(Saved entries)
= = = = = = =

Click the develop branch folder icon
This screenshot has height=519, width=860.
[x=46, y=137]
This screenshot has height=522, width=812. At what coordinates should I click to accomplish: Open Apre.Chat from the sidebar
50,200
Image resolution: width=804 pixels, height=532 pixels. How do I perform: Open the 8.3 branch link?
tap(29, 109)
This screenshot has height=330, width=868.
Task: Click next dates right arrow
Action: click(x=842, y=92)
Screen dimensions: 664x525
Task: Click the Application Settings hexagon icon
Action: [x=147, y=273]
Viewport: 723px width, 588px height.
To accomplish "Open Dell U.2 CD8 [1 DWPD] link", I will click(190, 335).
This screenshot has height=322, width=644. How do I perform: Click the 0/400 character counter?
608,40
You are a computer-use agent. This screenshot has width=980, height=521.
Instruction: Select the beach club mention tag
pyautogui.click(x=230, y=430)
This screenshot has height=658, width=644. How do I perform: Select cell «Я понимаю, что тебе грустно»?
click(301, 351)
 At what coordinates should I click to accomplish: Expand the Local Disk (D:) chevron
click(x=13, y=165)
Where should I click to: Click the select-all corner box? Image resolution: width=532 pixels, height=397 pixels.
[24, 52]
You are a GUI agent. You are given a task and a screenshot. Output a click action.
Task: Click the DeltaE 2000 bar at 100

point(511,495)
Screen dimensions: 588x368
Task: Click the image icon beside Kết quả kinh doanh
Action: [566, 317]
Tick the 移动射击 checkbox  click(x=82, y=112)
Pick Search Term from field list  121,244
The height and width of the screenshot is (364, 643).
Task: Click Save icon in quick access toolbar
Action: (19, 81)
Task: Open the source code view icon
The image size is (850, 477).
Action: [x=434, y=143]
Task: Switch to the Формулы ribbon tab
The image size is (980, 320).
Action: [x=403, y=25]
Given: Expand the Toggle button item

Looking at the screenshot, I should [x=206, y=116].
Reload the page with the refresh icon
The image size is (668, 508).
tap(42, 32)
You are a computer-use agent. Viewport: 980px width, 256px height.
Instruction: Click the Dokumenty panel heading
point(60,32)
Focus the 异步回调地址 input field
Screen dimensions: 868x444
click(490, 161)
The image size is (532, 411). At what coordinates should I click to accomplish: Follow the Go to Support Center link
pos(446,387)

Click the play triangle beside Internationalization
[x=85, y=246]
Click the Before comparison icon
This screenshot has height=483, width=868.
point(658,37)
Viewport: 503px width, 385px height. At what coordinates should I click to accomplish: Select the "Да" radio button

= = = = = = =

TASK TO COMPLETE
Return exactly the lines in the records above, beginning with the one that holds "Given: Expand the Toggle button item" and ending with the last.

ANSWER AREA
Given: Expand the Toggle button item

Looking at the screenshot, I should [x=206, y=116].
Reload the page with the refresh icon
The image size is (668, 508).
tap(42, 32)
You are a computer-use agent. Viewport: 980px width, 256px height.
Instruction: Click the Dokumenty panel heading
point(60,32)
Focus the 异步回调地址 input field
Screen dimensions: 868x444
click(490, 161)
The image size is (532, 411). At what coordinates should I click to accomplish: Follow the Go to Support Center link
pos(446,387)

Click the play triangle beside Internationalization
[x=85, y=246]
Click the Before comparison icon
This screenshot has height=483, width=868.
point(658,37)
Viewport: 503px width, 385px height. At what coordinates should I click to accomplish: Select the "Да" radio button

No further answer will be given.